COVID Senior Lockdown, Day 85
Fifteen days to flatten the curve, Doo-Dah, Doo-Dah.
Seventy more ‘cause we said so, Oh Doo-Dah-Day.
Wear a mask all night, wash your hands all day.
Spent my money on a pulse oximeter
Feel so much safer this way.
My beautiful baby sister, who is a career athlete and health conscious, offered me an observation the other day. She said how you view the virus is like cash versus credit. If you need to reach into your wallet to pull out real money to buy something, you think a little harder about it. With a card, you get the immediate benefit without the cost. Until the bill comes in and then maybe you think about it, but it’s too late. If you could see the great big Spiked Ball of Fever rolling at you on the street, you’d go around it or run away or hit it with a tennis racquet to protect yourself. But it’s invisible, like the invisible money you just bought that Alexa with. So you don’t experience risk urgency. But, what if it really…is…right…there…?
There definitely are two types of us out here: I once called them the Scared and the Not Scared. But maybe it’s more like being a Believer or a Skeptic. In the middle are the Just in Case. These folks are cautious, often because they have the very vulnerable in their lives: old parents, new babies, family with health conditions. We have friends like these, who generally lean Skeptical but feel a duty to respect the What If?
Meanwhile, the protests have done us all a favor by showing that violating Social Distancing is a Constitutional Right. And it is nice to see the looters, at least, observing the Mask Protocol.
Remember the pigeon? Did I tell you about the pigeon? Let me go back and look through the archives. Hold, please……..

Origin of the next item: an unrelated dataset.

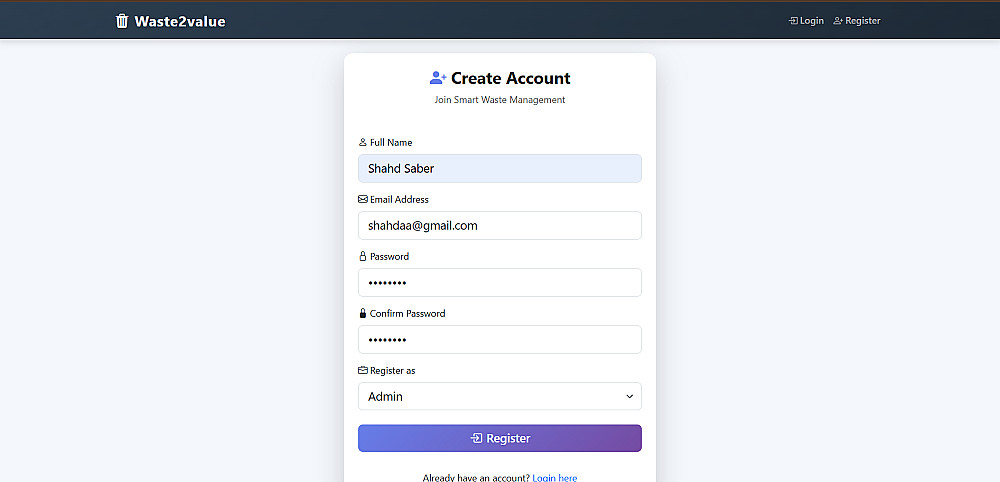
Task: Click the user-plus icon beside Create Account
Action: (438, 78)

Hmmm. Missed that during the long silence.
Not Chaka Khan
This is Herman. Yes, I gave him a name. He fluttered into our driveway to nosh on the daily birdseed about two weeks ago. He now seems to live here. He’s got ID, although we can’t see all of the characters on his band. He’s very smart, and treats us to acrobatic flyovers once a day. He sits on the roof a lot, like an iridescent weather vane. The cats look for him. He’s very cool and friendly and I hope he finds his way home.